Mais en dehors de la communication liée à la transition (annonces de nominations, ou de rencontres dans son quartier général de la Trump Tower), le magnat de l’immobilier a effectivement utilisé son compte Twitter dans une stratégie de déstabilisation permanente. À la fois en politique intérieure, comme pour les affaires étrangères.

Mardi, M. Trump a ainsi brutalement réagi à la décision du Parti républicain de réduire la portée d’un comité chargé de vérifier le respect de l’éthique par les élus. Ces derniers ont fait aussitôt machine arrière. C’est également sur Twitter que M. Trump a évoqué en décembre des sujets aussi complexes que la politique de la « Chine unique », ou la modernisation de l’arsenal nucléaire américain.

Des tweets aux effets réels

Cette stratégie n’a cessé de porter ses fruits, obligeant ainsi la presse à surveiller constamment un compte dont l’activité a permis à son détenteur, comme pendant la campagne présidentielle, de dicter le rythme de l’actualité. Cette même presse, qui lui est majoritairement hostile et qu’il ne cesse également d’accabler de sarcasmes, est également court-circuitée par le succès de@realDonaldTrump.

Au soir de son élection, M. Trump disposait de 12,9 millions de suiveurs. Il en a gagné 6 millions en deux mois, distançant plus que jamais le total du compte générique de la chaîne conservatrice Fox News (12,4 millions) comme celui du Washington Post (8,4 millions), qui n’ont engrangé pendant la même période « que » 500 000 à 600 000 suiveurs supplémentaires.

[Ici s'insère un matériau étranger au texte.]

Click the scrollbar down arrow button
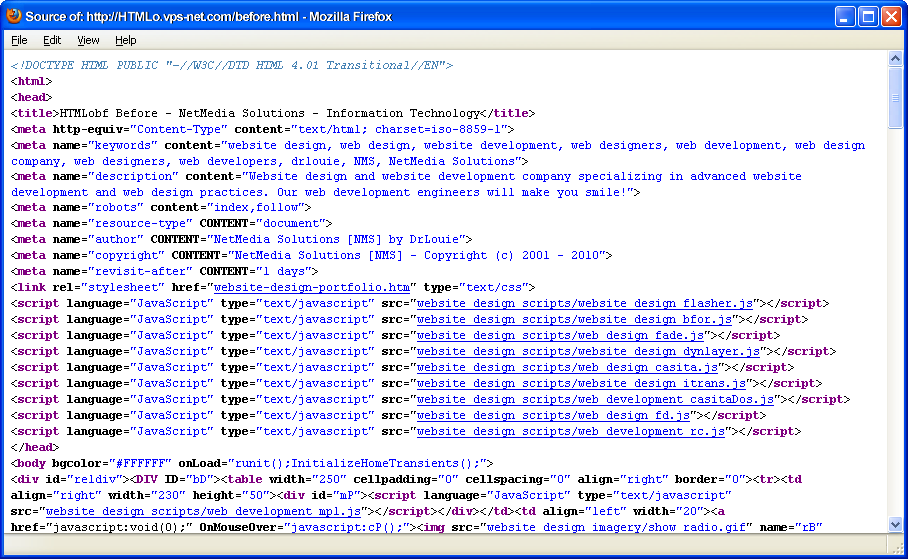The width and height of the screenshot is (908, 559). (896, 525)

L’incertitude sur le statut des messages publiés par M. Trump entretient l’intérêt. S’agit-il de ballons d’essai présumant des politiques d’ores et déjà arrêtées ? Ou bien simplement d’occupation de terrain médiatique ? Optant pour la seconde hypothèse, le chroniqueur du New York Times David Brooks a évoqué mardi « la présidence Snapchat de Donald Trump », estimant qu’une étude classique de la parole du président élu est une perte de temps. « Ces déclarations ne visent qu’à attirer l’attention un instant, puis elles disparaissent », avance David Brooks.

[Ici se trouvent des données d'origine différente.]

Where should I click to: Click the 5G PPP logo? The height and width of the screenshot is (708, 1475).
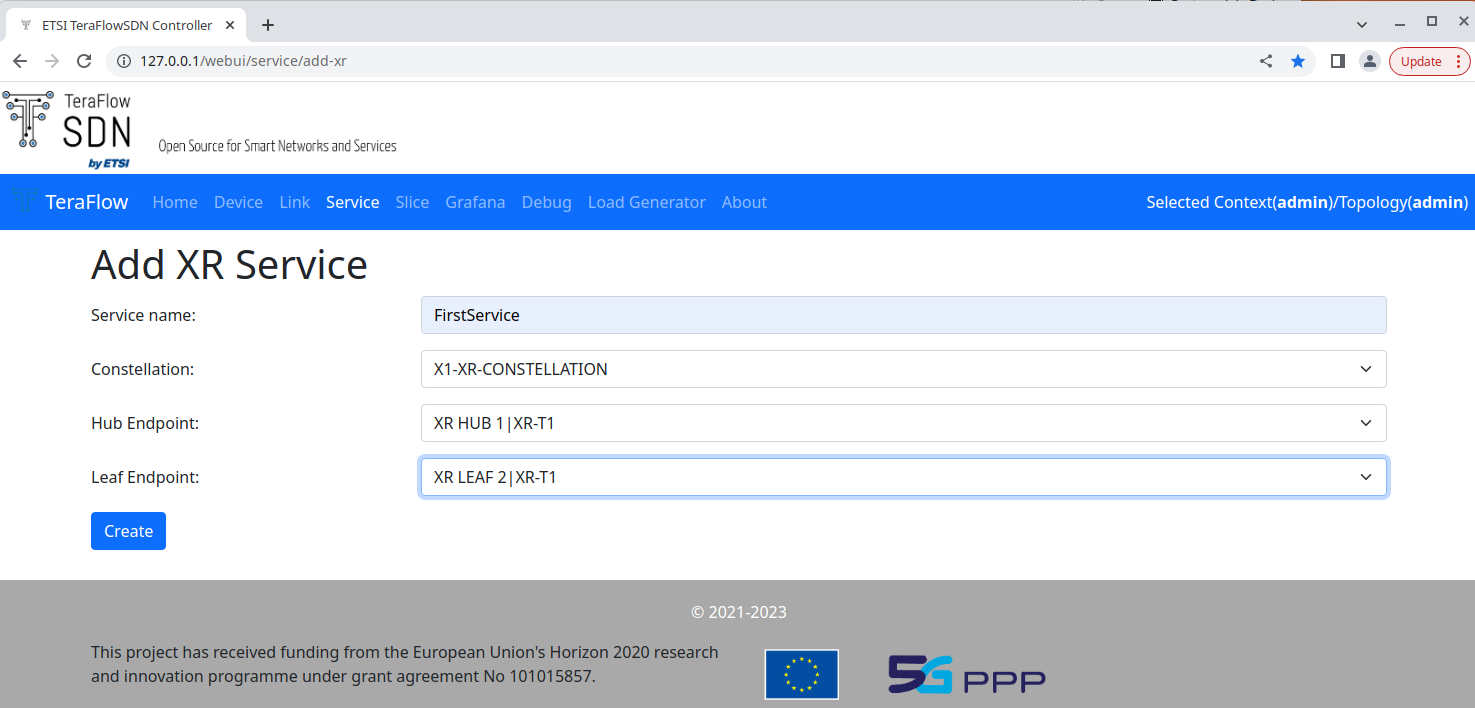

Chacun a pu vérifier cependant l’effet potentiellement destructeur de cette arme non-conventionnelle dont s’est émue l’agence de presse officielle chinoise Xinhua, qui a déploré jeudi « l’obsession de la diplomatie Twitter » du président élu. Lorsque Toyota a été mis en cause, comme cela avait déjà été le cas avec le programme jugé très coûteux de l’avion F-35 de la firme Lockheed-Martin, l’action de l’entreprise a immédiatement dévissé en Bourse.